Examples#
View UTF-32 to UTF-16#
An example showing conversion of an array UTF-32 encoded code points can be converted to UTF-16 using the C++ 20 ranges interface.
#include <algorithm>
#include <array>
#include <iostream>
#include <iterator>
#include <vector>
#include "icubaby/icubaby.hpp"
// The ICUBABY_HAVE_RANGES and ICUBABY_HAVE_CONCEPTS macros are true if the
// corresponding features are available in both the compiler and standard
// library.
#if ICUBABY_HAVE_RANGES && ICUBABY_HAVE_CONCEPTS
int main () {
// The code points to be converted. Here just a single U+1F600 GRINNING FACE
// emoji but obviously the array could contain many more code points.
auto const input = std::array{char32_t{0x1F600}};
// Take the 'input' container and send it lazily through a UTF-32 to UTF-16
// transcoder.
auto r = input | icubaby::views::transcode<char32_t, char16_t>;
// A vector to contain the output UTF=16 code units.

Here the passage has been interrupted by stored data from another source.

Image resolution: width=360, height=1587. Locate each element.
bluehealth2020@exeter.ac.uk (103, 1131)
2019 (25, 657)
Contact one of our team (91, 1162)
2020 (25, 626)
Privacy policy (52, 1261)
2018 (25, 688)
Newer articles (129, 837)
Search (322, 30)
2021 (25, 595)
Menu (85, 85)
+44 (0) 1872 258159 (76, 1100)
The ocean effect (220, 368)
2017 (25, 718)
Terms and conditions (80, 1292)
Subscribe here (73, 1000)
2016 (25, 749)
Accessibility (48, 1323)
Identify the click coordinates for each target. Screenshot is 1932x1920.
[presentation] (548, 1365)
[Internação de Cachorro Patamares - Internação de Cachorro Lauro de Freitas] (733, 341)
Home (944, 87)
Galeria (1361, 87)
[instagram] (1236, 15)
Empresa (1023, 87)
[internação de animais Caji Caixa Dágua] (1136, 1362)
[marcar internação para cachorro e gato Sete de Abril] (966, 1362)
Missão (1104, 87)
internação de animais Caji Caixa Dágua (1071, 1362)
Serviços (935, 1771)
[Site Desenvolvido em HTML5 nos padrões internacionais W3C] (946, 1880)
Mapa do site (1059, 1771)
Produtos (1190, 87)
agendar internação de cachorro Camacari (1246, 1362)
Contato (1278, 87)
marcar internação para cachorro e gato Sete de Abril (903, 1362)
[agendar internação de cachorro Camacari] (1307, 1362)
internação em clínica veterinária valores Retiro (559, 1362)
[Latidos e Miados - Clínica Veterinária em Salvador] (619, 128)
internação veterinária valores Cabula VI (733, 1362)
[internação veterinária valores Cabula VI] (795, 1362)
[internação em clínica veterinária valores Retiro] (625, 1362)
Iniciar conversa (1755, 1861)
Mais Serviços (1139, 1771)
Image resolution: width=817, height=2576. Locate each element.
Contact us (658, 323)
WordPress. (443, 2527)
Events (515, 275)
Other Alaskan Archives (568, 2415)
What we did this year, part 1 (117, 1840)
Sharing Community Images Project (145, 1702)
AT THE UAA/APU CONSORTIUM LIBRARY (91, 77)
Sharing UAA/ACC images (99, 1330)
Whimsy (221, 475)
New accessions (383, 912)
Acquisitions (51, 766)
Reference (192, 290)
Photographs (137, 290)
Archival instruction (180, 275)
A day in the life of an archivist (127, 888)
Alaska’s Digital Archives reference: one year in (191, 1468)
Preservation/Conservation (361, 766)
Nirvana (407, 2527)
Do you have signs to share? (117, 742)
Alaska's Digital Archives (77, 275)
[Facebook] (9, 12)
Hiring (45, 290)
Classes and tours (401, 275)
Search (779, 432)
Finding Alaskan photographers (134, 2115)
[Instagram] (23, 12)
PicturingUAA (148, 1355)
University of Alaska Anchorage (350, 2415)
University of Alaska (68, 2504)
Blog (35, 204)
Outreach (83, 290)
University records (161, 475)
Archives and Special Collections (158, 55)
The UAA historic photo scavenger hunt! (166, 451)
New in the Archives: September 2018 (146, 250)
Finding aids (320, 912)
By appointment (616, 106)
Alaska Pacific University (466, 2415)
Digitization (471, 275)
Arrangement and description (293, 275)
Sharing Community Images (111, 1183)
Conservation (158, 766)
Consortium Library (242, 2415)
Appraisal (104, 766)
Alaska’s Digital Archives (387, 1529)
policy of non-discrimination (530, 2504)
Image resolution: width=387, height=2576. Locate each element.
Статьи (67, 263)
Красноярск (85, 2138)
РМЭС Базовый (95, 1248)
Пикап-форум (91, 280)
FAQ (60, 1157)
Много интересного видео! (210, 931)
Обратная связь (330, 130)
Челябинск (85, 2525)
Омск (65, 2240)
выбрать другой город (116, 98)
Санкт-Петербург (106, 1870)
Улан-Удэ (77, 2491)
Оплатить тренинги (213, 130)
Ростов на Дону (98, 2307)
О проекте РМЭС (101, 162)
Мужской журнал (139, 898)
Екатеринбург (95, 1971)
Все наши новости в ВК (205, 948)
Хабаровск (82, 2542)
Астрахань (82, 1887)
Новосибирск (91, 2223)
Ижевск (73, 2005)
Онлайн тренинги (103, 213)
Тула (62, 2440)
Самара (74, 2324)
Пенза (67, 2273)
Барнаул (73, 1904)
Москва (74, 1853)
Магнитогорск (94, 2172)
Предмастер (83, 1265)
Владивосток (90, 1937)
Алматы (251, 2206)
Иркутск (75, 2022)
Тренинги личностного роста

std::vector<char16_t> out;
// Copy from the input range to the output vector.
std::ranges::copy (r, std::back_inserter (out));
}
#else
int main () {
std::cout << "Sorry, icubaby C++ 20 ranges aren't supported by your build.\n";
}
#endif // ICUBABY_HAVE_RANGES && ICUBABY_HAVE_CONCEPTS
Iterator and Algorithm#
The icubaby::iterator
class offers a familiar output iterator for using a
transcoder. Each code unit from the input encoding is written to the iterator and this in
turn writes the output encoding to a second iterator. This enables use of standard
algorithms such as std::copy()
with the library.
#include <iostream>
#include <iterator>
#include <string_view>
#include <vector>
#include "icubaby/icubaby.hpp"
namespace {
// Dump the number of code units and code points within the supplied container.
template <typename Container>
void describe (Container const& container, std::string_view const encoding) {
auto const code_units = container.size ();
auto const code_points =
icubaby::length (std::begin (container), std::end (container));
std::cout << encoding << " is " << code_units << ' '
<< (code_units == 1U ? "code unit" : "code units") << " and "
<< code_points << ' '
<< (code_points == 1U ? "code point" : "code points") << '\n';
}
} // end anonymous namespace
int main () {
// The input: we start with a vector of UTF-8 code units. In this case a
// single U+1F600 GRINNING FACE code point. Note that we use icubaby::char8
// here for compatibility with C++ 17. If you always use C++ 20 or later, you
// can bypass this type and simply use char8_t.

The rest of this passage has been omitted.